● **QUOTED PASSAGE**:
Electrochemical detection of oxaliplatin as an anti-cancer drug for treatment of breast cancer using TiO2 nanoparticles incorporated graphitic carbon nitride

Accurate and effective oxaliplatin (OXP) concentration detection is essential for maximizing therapeutic advantages and reducing negative effects of this anti-cancer therapy. Using a nanocomposite-based sensor, we present in this paper a novel method for electrochemical OXP detection. It is made of graphitic carbon nitride (gC3N4) and titanium dioxide (TiO2) nanoparticles embedded on a glassy carbon electrode (GCE) using the hydrothermal method. The X-ray diffractometer (XRD), scanning electron microscopy (SEM), and X-ray photoelectron spectroscopy (XPS) structural investigations revealed that the g-C3N4-TiO2 nanocomposite material is composed of anatase TiO2 and g-C3N4 phases. Using cyclic voltammetry (CV) and differential pulse voltammetry (DPV) analyses, electrochemical tests demonstrated that g-C3N4-TiO2/GCE was a sensitive and selective OXP sensor. According to the results, the sensor has a linear range of 10 to 2030 mu M, a sensitivity value of 0.04811 mu A/ mu M, and a detection limit of 0.010 mu M. The recommended sensor's effectiveness in detecting OXP in prepared real samples from blood serum and urine samples of volunteers demonstrated significant recovery values (yielding recovery values exceeding 94.00%) and satisfactory precision (with a relative standard deviation of less than 4.23%), demonstrating that the g-C3N4-TiO2/GCE sensor was dependable and accurate for measuring OXP levels in serum and urine samples.

● **DATA EXTRACT**:
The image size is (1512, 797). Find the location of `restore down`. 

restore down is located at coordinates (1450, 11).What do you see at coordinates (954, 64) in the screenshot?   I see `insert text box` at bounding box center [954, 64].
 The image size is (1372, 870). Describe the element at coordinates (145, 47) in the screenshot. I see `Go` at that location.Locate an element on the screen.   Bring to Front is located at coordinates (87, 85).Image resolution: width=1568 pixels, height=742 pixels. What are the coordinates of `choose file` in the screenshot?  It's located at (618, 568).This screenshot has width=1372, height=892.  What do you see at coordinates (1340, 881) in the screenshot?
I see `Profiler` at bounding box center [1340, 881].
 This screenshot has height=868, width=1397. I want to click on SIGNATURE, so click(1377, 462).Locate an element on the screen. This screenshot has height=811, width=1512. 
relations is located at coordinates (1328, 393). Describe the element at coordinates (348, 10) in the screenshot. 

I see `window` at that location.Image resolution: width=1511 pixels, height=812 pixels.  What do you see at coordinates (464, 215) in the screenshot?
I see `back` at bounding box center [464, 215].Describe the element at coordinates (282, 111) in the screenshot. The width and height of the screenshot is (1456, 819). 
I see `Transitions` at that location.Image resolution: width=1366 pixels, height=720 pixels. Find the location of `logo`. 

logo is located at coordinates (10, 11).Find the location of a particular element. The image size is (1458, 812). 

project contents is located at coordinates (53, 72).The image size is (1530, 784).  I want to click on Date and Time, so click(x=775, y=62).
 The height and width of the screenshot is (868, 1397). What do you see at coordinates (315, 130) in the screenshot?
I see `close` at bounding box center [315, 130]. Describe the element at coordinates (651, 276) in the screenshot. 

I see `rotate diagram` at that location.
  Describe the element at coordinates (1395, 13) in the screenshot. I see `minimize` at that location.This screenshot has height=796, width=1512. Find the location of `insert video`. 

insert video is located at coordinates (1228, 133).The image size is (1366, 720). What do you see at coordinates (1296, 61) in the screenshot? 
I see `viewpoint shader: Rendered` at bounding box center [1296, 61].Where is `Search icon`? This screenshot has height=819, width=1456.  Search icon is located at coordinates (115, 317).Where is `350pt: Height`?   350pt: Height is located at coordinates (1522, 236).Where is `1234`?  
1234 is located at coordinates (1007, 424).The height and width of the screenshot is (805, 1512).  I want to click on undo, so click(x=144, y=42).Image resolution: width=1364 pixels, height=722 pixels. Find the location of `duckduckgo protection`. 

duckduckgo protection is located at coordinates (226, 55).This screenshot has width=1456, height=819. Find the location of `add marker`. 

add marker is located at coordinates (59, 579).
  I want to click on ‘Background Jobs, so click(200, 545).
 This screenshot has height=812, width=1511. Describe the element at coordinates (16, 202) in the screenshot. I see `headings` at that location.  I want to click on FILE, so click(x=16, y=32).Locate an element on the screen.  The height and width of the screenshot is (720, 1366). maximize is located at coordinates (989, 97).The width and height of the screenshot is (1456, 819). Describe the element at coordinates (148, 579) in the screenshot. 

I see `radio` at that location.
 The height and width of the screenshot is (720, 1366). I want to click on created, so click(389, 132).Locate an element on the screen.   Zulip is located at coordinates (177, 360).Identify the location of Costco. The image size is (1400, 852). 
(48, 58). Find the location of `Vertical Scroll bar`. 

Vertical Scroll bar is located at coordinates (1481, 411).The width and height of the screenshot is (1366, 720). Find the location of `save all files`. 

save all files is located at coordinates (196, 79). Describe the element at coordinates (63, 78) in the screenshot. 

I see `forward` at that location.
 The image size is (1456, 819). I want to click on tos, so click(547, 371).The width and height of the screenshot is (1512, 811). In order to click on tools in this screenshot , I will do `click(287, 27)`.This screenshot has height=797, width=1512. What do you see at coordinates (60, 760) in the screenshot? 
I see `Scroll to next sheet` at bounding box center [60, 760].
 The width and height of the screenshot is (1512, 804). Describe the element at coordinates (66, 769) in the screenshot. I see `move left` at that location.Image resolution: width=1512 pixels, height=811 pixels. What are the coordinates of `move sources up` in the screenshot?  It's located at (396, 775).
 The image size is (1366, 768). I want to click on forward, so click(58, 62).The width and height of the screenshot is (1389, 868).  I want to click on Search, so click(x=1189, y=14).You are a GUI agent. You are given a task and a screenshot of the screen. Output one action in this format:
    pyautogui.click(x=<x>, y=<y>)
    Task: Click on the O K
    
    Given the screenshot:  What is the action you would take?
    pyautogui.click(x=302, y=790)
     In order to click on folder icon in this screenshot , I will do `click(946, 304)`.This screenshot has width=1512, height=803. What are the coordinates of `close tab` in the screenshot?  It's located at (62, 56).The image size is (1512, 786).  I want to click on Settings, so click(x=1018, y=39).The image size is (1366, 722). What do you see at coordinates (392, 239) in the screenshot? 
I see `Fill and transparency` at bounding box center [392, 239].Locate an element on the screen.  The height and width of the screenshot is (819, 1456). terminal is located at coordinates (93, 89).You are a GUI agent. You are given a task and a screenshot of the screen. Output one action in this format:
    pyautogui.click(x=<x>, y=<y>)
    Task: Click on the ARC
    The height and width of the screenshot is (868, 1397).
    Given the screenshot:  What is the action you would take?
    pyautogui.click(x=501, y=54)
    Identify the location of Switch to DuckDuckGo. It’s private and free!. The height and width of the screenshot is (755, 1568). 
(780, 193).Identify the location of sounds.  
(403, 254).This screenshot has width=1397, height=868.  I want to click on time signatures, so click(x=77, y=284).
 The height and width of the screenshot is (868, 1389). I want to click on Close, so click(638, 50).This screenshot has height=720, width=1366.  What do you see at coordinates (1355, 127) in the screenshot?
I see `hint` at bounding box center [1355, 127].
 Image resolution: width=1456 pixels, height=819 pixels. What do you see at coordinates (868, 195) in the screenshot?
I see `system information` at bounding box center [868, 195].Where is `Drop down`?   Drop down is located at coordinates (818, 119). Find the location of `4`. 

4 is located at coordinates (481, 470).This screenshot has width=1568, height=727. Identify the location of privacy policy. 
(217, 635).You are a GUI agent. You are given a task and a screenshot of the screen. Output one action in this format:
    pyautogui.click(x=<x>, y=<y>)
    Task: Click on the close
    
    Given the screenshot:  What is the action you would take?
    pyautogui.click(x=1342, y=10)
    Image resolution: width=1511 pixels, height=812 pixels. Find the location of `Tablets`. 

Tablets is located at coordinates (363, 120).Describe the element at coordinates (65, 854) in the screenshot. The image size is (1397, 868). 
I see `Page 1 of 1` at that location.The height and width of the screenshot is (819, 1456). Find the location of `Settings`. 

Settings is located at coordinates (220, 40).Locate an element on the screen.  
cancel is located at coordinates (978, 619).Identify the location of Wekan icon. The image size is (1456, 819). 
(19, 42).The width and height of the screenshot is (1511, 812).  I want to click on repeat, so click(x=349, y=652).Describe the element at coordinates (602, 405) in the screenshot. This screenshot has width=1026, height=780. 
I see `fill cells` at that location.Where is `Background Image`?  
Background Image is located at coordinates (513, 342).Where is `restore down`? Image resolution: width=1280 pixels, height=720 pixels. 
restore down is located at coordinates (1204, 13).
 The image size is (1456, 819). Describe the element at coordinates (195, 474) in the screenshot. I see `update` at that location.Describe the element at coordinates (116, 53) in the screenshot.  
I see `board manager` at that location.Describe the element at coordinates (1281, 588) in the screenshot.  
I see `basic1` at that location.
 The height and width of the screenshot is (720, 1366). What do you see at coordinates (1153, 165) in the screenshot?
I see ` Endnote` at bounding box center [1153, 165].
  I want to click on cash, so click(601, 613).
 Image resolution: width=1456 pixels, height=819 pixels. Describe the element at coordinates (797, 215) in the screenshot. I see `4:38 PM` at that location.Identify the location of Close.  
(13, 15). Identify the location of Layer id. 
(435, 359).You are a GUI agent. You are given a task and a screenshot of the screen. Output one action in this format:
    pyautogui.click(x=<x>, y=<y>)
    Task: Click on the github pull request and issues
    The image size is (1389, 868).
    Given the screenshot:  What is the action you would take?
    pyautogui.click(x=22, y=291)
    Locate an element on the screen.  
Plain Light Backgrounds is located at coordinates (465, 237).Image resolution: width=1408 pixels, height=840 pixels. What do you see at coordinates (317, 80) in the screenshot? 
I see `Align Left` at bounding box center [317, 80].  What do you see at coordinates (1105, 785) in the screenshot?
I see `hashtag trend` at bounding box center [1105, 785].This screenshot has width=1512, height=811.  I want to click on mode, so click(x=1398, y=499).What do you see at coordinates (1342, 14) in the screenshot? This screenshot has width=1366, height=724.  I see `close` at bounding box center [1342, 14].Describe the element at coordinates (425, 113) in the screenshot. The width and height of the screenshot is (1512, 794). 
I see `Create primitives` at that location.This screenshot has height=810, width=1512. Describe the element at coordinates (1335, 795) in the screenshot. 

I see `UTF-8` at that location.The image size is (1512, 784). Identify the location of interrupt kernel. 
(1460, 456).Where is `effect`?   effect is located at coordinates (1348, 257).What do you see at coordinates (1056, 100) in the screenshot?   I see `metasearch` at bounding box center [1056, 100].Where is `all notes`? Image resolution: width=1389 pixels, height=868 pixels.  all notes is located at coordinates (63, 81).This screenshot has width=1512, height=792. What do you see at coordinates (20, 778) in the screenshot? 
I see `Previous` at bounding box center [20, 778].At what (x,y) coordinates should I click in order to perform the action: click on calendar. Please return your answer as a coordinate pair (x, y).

● **ASSIGNMENT A**:
Translate this sentence from the oxaliplatin abstract into Spanish: "Using a nanocomposite-based sensor, we present in this paper a novel method for electrochemical OXP detection."
● **ASSIGNMENT B**:
List every instrumental analysis technique that the oxaliplatin abstract names for characterizing or testing the sensor material, giving each with its abbreviation.
● **ASSIGNMENT C**:
According to the oxaliplatin abstract, are these statements true? For each, answer yes or no and quote the words that decide it.
(i) The sensor's detection limit is 0.010 μM.
(ii) The TiO2 in the nanocomposite is in the rutile phase.
(iii) The real samples were prepared from blood serum and urine of volunteers.

● **PROBLEM SOLUTION A**:
Utilizando un sensor basado en un nanocompuesto, presentamos en este artículo un método novedoso para la detección electroquímica de OXP.

● **PROBLEM SOLUTION B**:
- X-ray diffractometer (XRD)
- scanning electron microscopy (SEM)
- X-ray photoelectron spectroscopy (XPS)
- cyclic voltammetry (CV)
- differential pulse voltammetry (DPV)

● **PROBLEM SOLUTION C**:
(i) Yes: "a detection limit of 0.010 mu M"
(ii) No: "composed of anatase TiO2 and g-C3N4 phases"
(iii) Yes: "prepared real samples from blood serum and urine samples of volunteers"